時間はあまり重要なファクターではありません。自然が豊かな公園の中を歩くと、マインドフルネスと同じような効果が出るというデータもあります。歩いて行くといろんな刺激が入ってきます。それを五感で感じとっていくというのがマインドフルネスでやっていることと共通しています。

 

マインドフルネスで脳の構造まで変わる!?

マインドフルネスで変わるのは脳の活動だけではありません。何と脳の構造まで変わってしまうのです。ハーバード大学のサラ・ラザー准教授は1日45分のマインドフルネスを8週間行った人の脳がどう変わるかを調べました。すると、マインドフルネスを行った人は、海馬の灰白質が大きくなっていました。海馬は記憶や感情のコントロールに関わる部分です。
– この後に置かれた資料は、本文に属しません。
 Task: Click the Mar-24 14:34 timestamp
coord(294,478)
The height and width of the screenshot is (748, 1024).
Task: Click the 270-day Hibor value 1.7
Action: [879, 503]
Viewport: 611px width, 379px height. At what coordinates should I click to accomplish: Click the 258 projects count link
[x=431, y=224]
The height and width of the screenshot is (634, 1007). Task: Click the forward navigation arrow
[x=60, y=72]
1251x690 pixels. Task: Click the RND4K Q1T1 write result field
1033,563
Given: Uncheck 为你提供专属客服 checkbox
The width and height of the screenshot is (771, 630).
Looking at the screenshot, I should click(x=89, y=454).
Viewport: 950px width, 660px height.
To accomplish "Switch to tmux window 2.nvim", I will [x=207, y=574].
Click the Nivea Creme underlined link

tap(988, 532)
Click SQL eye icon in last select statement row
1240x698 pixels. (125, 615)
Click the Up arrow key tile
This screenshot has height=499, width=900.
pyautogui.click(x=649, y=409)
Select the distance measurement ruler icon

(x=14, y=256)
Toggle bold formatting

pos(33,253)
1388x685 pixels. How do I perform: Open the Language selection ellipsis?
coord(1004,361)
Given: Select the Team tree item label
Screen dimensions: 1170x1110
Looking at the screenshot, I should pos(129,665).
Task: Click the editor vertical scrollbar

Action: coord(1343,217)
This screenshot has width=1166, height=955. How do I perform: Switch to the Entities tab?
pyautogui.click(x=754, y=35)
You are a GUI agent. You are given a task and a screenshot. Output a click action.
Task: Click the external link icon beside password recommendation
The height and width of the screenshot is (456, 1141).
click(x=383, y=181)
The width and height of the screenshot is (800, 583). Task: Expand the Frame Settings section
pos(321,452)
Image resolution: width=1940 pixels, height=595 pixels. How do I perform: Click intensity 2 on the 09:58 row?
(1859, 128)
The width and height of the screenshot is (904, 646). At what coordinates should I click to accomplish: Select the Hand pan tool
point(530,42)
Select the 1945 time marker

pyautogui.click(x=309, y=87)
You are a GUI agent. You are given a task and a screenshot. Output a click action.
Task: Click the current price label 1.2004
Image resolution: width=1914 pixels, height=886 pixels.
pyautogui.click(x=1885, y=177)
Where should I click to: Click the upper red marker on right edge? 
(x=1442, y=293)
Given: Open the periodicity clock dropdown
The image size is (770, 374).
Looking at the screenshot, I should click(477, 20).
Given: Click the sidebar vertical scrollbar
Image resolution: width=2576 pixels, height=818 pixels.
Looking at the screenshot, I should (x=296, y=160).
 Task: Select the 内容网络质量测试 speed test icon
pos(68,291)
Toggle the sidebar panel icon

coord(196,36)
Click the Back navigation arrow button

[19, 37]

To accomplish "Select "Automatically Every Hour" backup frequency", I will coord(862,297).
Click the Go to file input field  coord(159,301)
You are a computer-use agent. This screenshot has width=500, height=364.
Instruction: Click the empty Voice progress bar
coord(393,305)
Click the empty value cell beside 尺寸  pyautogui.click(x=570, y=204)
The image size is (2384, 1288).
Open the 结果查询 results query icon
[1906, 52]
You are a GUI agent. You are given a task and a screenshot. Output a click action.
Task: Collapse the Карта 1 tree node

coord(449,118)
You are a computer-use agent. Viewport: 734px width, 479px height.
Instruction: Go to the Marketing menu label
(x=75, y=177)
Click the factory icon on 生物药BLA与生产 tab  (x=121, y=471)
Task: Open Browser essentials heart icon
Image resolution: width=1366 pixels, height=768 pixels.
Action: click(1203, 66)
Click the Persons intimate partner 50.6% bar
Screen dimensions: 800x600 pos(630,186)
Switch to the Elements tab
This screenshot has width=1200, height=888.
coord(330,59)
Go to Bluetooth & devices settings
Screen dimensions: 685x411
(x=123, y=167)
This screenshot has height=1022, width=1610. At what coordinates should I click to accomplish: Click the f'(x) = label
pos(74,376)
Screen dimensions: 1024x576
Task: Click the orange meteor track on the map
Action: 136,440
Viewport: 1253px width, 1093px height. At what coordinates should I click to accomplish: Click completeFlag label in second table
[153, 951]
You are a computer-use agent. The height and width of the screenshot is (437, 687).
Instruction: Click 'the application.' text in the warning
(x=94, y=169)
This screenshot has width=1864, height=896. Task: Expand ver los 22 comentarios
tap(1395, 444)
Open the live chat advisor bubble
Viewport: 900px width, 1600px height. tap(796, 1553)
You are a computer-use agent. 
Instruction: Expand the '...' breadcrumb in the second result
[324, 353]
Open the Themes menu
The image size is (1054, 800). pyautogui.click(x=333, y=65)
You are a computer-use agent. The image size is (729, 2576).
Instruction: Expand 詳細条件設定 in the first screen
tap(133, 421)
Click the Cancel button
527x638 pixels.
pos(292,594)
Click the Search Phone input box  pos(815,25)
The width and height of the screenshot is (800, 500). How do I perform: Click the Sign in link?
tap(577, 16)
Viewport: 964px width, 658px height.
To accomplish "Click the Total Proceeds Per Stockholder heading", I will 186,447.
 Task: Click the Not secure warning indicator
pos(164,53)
ストレスを受けると損傷し、うつ病などに繋がる可能性が指摘されています。研究ではこの海馬の一部が増えていることが確認されました。マインドフルネスによってストレスに蝕まれた海馬が回復する可能性が見えてきたのです。さらに不安や恐怖といったストレスに反応する扁桃体は5%減少していました。このことで、ストレスに対しての過剰な反応が抑えられるとラザーさんは考えています。

 

マインドフルネスで遺伝子の活動が変化

ウィスコンシン大学のリチャード・デイビッドソン教授は、マインドフルネスをたった1日しただけで遺伝子の活動が変わることを突き止めました。それはRIPK2という遺伝子です。マインドフルネスをしなかった人ではRIPK2の活動はあまり変わりませんが、マインドフルネスをした人はRIPK2の活動が劇的に下がったのです。RIPK2は慢性の炎症に関わっている遺伝子です。